Harta itu disebut Denny berada dalam penguasaan Clara. Padahal, menurut Clara uang tersebut murni pendapatannya sendiri yang berasal dari jerih payahnya.
“Saya hanya membahas apa yang sudah dilontarkan ke media, kayak saya difitnah uang titipan Rp 13 miliar seperti itu. Itu benar-benar tidak benar karena di sini saya sudah print, boleh didokumentasikan sambil saya bicara," jelas Clara Shinta.
"Saya ada bukti penghasilan saya dari saya merintis dari saldo cuma Rp 5 juta pendapatan selama 3 bulan sampai belasan juta, ratusan juta hingga miliaran," imbuhnya.
Oleh karena itu, Clara menegaskan bahwa saat ini tak ada harta atau aset milik siapa pun yang tengah ia kuasai. Termasuk harta dari mantan suaminya, Denny Goestaf.
"Jadi rekening saya itu berprogres bukan tiba-tiba ada titipan mau dari dia, mau dari laki-laki mana pun kita tidak menerima titipan dan saya siap banget membuka bukti itu kepada siapa pun yang memang pengin tahu,” kata Clara Shinta.
"Saya perlu sampaikan, seluruh penghasilan yang didapat selama pernikahan itu adalah harta bersama. Itu harta bersama antara saya dan dia tapi perlu digarisbawahi semua penghasilan itu dari saya pribadi murni.

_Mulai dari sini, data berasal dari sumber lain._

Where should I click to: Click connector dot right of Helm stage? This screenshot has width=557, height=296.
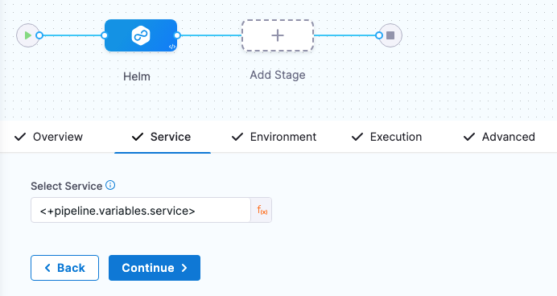pos(177,35)
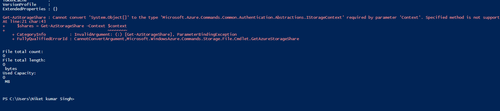This screenshot has width=500, height=111.
Task: Click the red Get-AzStorageShare error text
Action: pyautogui.click(x=24, y=18)
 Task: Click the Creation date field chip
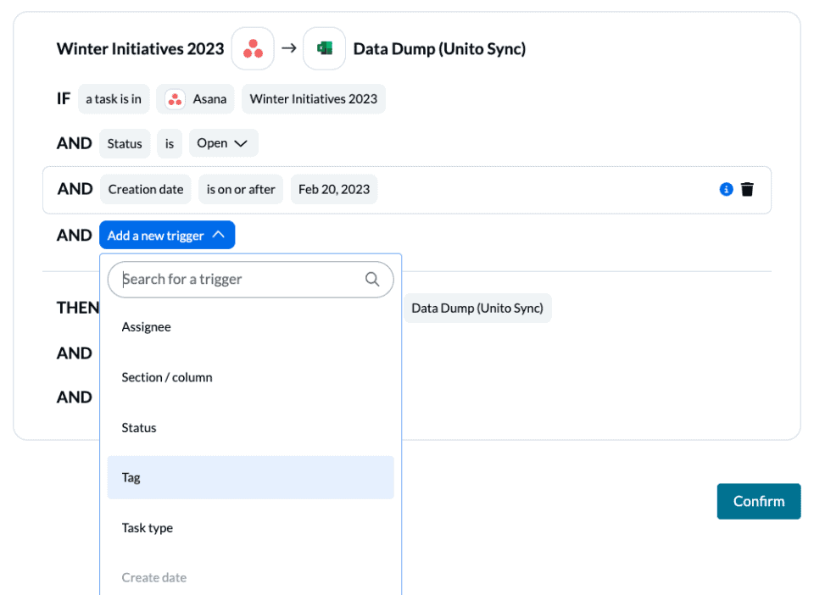146,190
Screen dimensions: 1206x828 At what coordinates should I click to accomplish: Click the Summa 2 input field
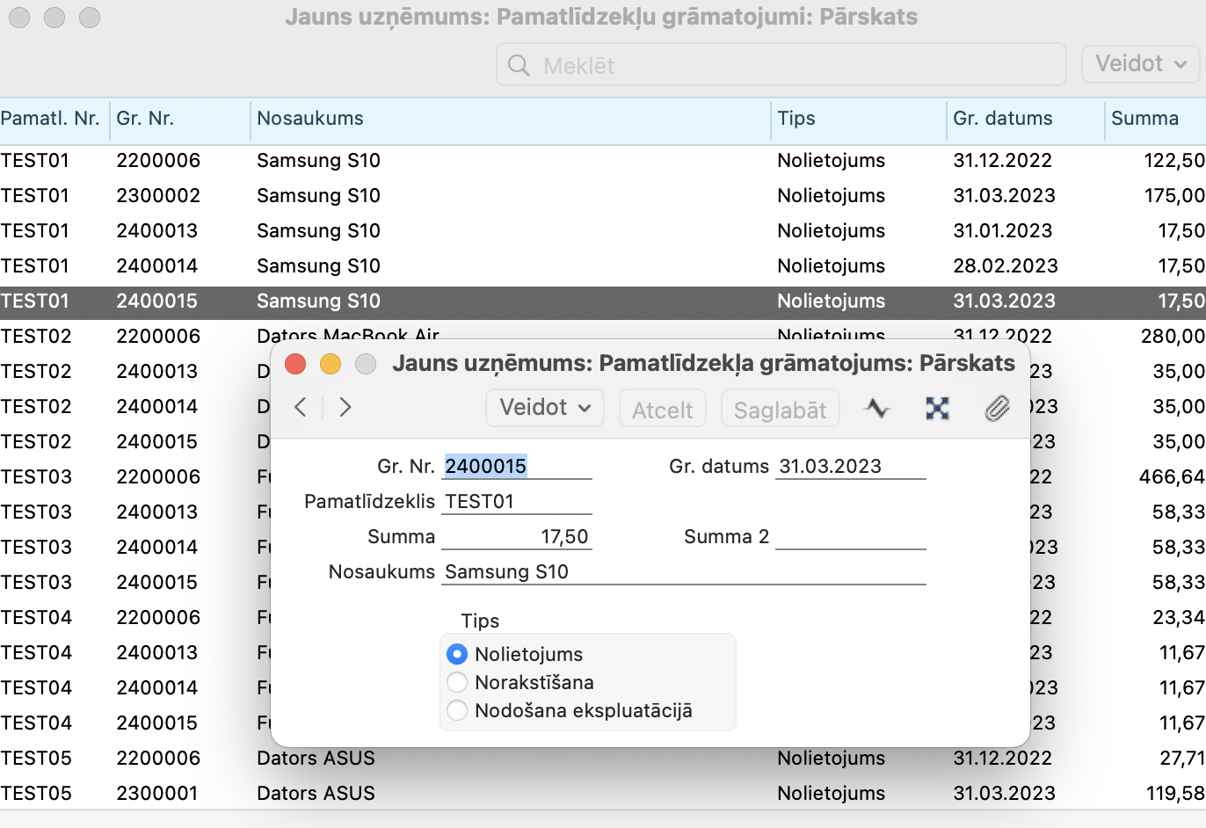point(850,537)
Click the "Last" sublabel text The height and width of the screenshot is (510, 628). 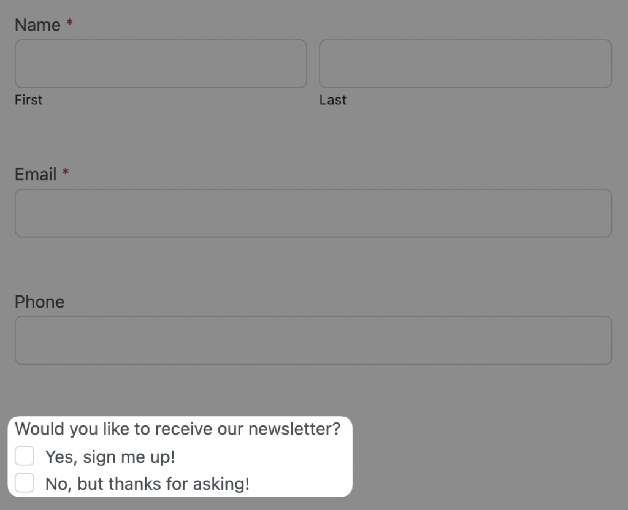pos(333,99)
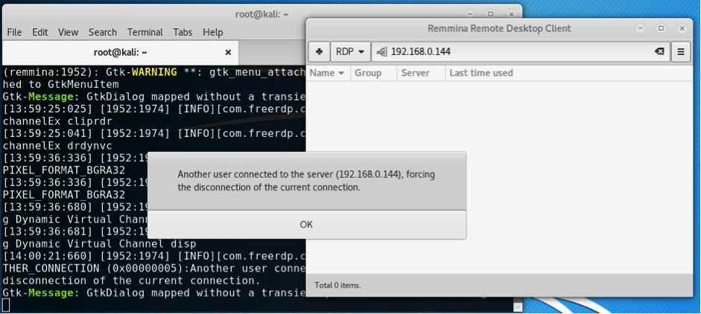Image resolution: width=701 pixels, height=314 pixels.
Task: Click the plus icon to add connection
Action: tap(319, 52)
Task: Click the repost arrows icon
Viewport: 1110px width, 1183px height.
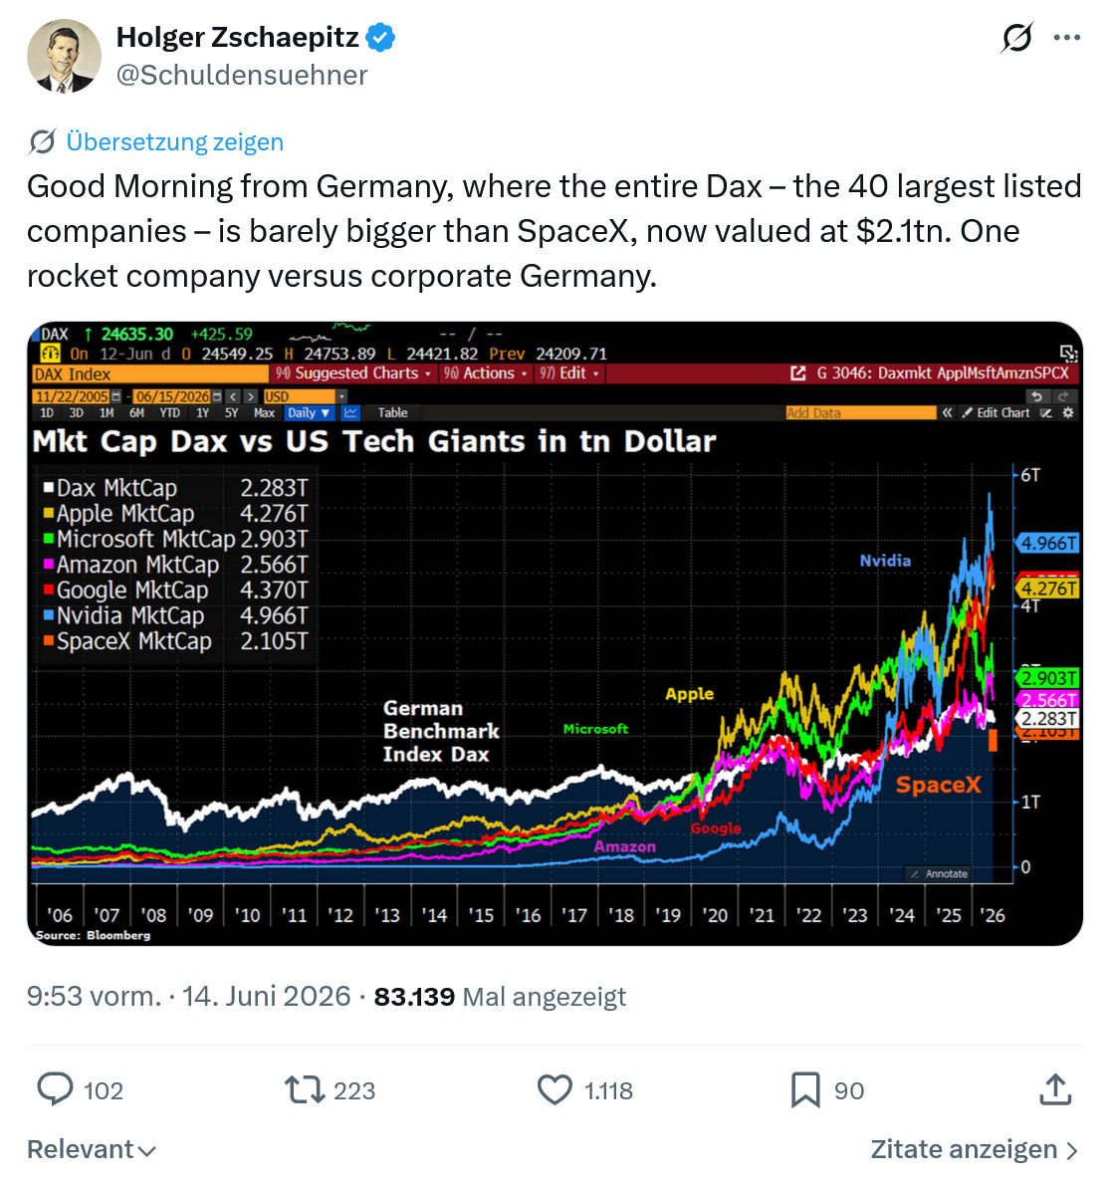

Jadi enggak ada tuh yang namanya Rp 13 miliar hasil titipan dia," pungkasnya.
Laporan tersebut resmi diterima pihak kepolisian dengan nomor tanda terima STTLP/B/3138. Pihak Clara Shinta menggunakan sangkaan Pasal 433 KUHP Undang-Undang Nomor 1 Tahun 2023, serta Pasal 441 yang memuat tentang pemberatan hukuman pidana terkait pencemaran nama baik.